Addendum September 2022
Since I wrote this, things have changed considerably and it looks like I will have to completely eat my words on this one. It seems like Catalina was a blip, and the move to Apple silicon (the M1 chip, etc.) has been smooth, both in terms of MacOS itself and third-party libraries. At least at the time of writing, using a 2020 M1 MacBook Air and running MacOS Monterey (12.1), using MacOS for development is great, thanks in no large part to the amazing efforts of the maintainers of homebrew.
The rise of Google colab and other offerings also means that hosted notebooks are now an attractive option too. Wrong on both counts …
Mac laptops are standard issue for technologists for the understandable reasons that they offer very impressive OS/hardware coupling and build quality which is second to none. To develop on though, there is a downside — which is that a lot can break with an upgrade to the latest MacOS version. If you’re working with a cloud platform like AWS/GCP/Azure this is all fine because you are only controlling things remotely, but if you’re trying to do things locally it is a pain.

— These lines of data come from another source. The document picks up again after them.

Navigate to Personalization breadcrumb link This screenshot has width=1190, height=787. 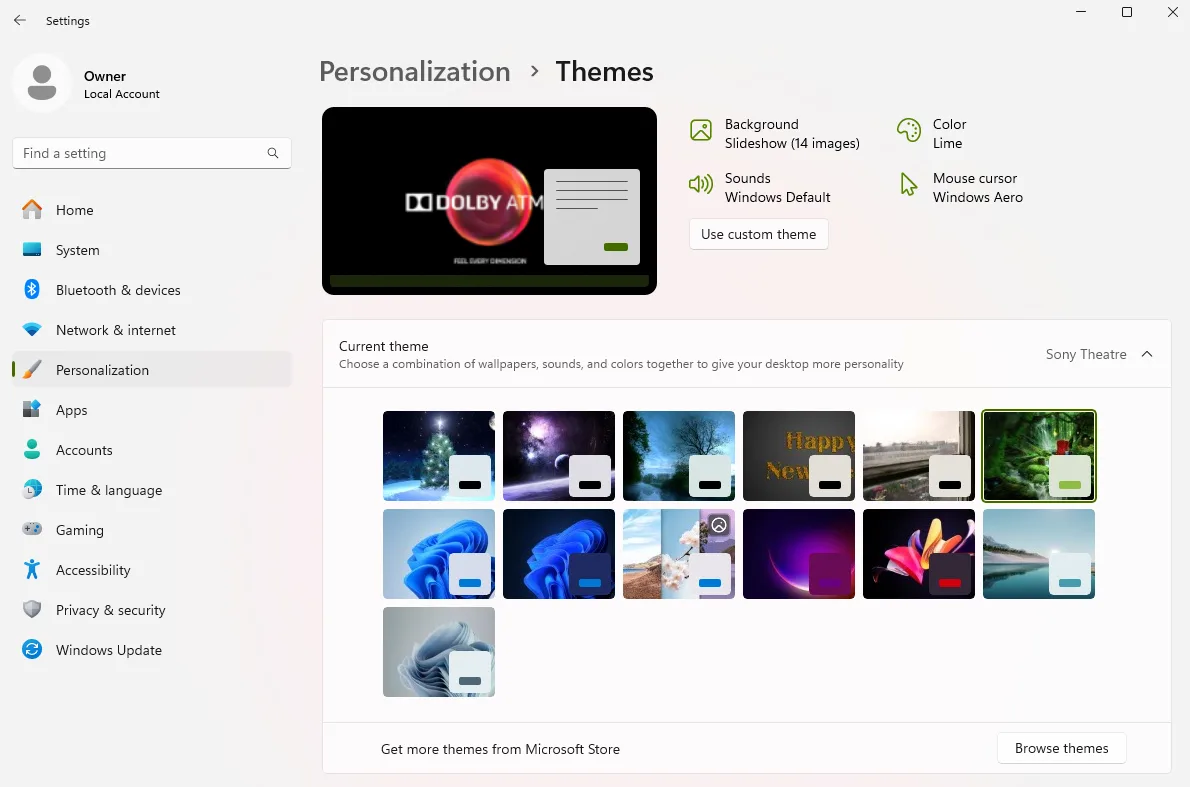coord(414,72)
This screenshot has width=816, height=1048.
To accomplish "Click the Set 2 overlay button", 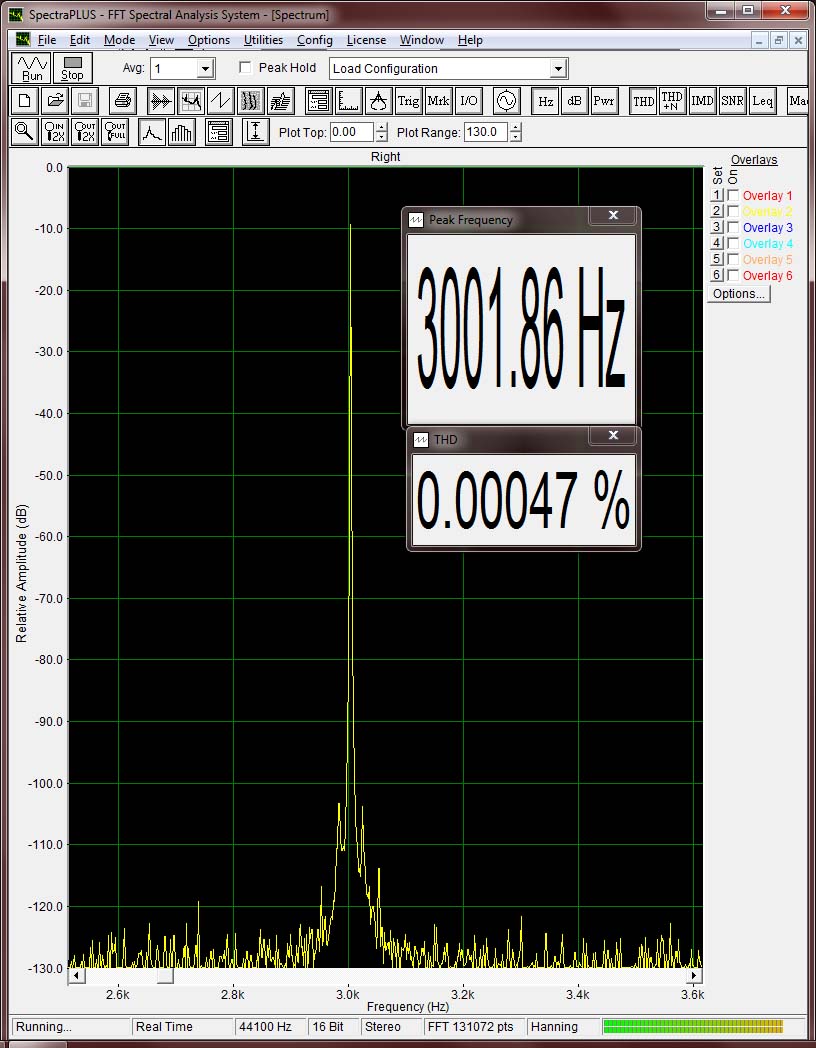I will [x=716, y=212].
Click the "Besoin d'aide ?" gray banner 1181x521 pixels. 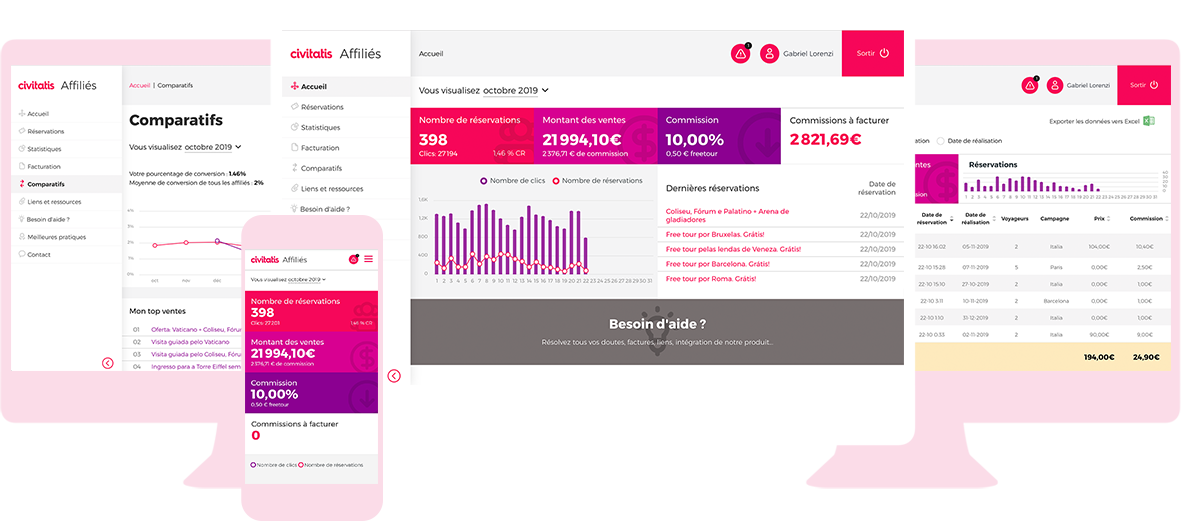pyautogui.click(x=657, y=332)
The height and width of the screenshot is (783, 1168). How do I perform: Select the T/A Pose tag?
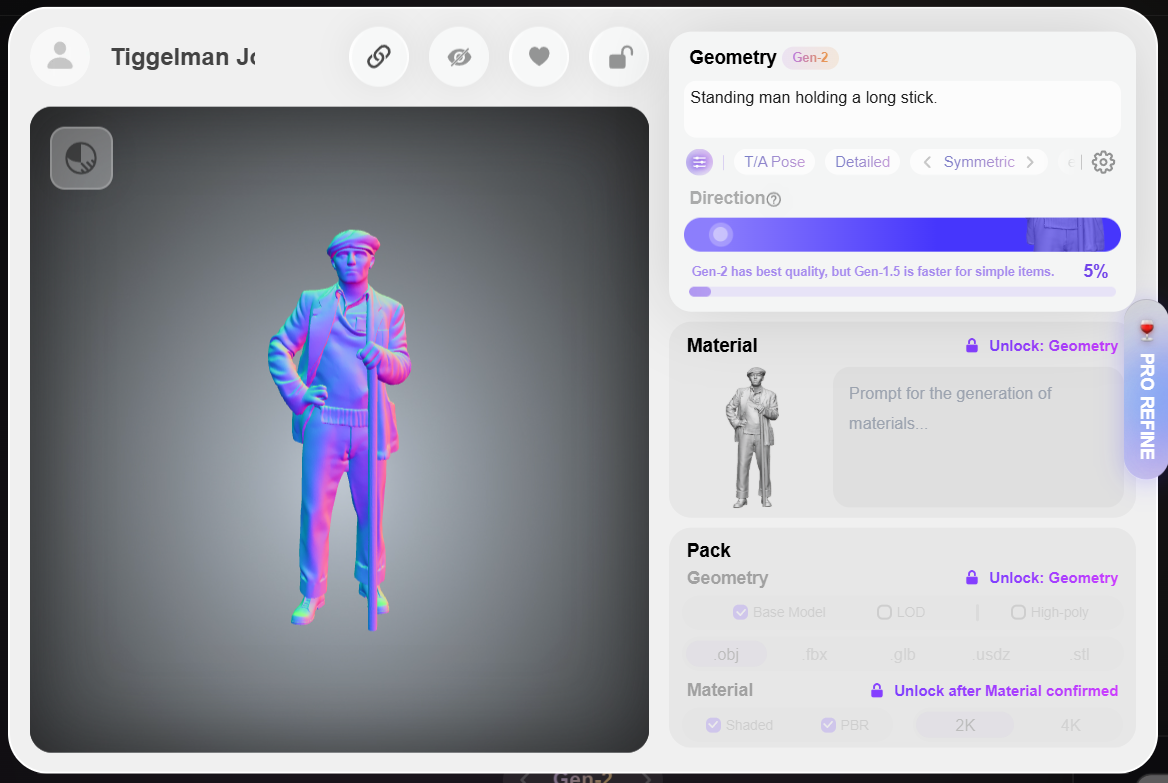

In part this represents the divergence between the current and historic strategic priorities of Apple. OSX rose like a beautiful phoenix from the ashes of NeXT, where Unix with extra knobs on was married to exquisitely expensive and powerful hardware. When OSX — as MasOS used to be called — came out it was genuinely revolutionary, offering a fantastic GUI look and feel with real BSD Unix underpin. An operating system which appealed to technical/developer users as well as designers and creatives was at that time a strategic advantage to Apple. And of course the open-source world has helped Apple a lot; for example the package manager Homebrew makes installing open-source software on MacOS fantastically straightforward.

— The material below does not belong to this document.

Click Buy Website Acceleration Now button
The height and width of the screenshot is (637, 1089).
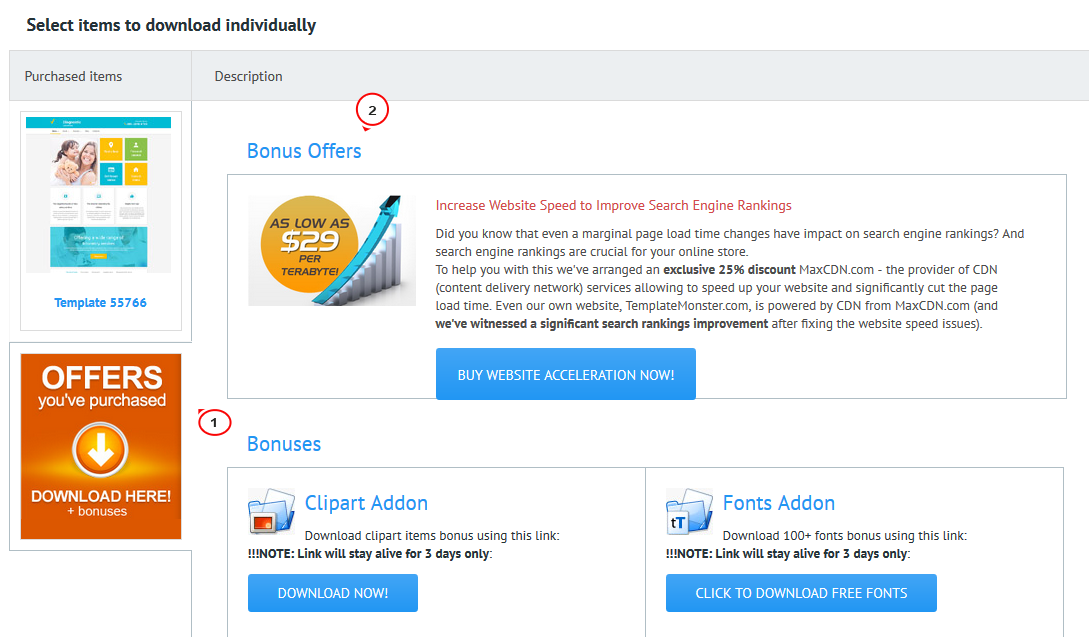click(565, 374)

Over time though, we have come to the current situation, which is that Apple has other products to focus on — iPhone and iPads, Apple Music, Apple TV, not to mention the App Store and attendant economies of scale. As a result the priorities of power users and developers are less well catered for and the orientation seems to be more and more towards the median consumer. A lot of ink has been spilt on this on Hacker News and elsewhere.1
For general data/ML or related development work it probably makes sense to have another machine to SSH into and/or serve up Jupyter Notebooks, run PostgreSQL etc from, in order to keep the development environment separate and isolated. Small, cheap and quiet servers mass produced for the small business market, like the HP Microserver line, are perfect for this as long as a decent amount of RAM can be shoe-horned in.2
Another alternative is to just fire up an EC2 instance on AWS and use that, but the beauty of having it on the LAN is that you are behind the NAT of your router and so less care can be put into security. Further, moving large amounts of data over a wired LAN is still faster in most environments than moving large amounts of data over the internet.3
Still a further alternative is to develop within e.g. Docker images on the MacOS machine itself, which requires less hardware at the cost of additional configuration complexity and potentially also lower performance.
- See e.g. Greg Hurrell, ‘Grieving for Apple’ or Riccardo Mori, ‘Mac OS Catalina: more trouble than it’s worth (Part 2)’↩
- As for the choice of OS, I would say that Ubuntu is probably the obvious choice here. For local work with neural networks and GPU use, Nvidia hardware and Ubuntu are dominant, so if you ever intend to do this it makes sense to have some familiarity with it. Ubuntu is also one of the widely used Linux distributions.↩
- NFS makes this quite easy, as does manually editing
/etc/hosts
on some small number of machines in order to not have to set up proper DNS on the LAN.↩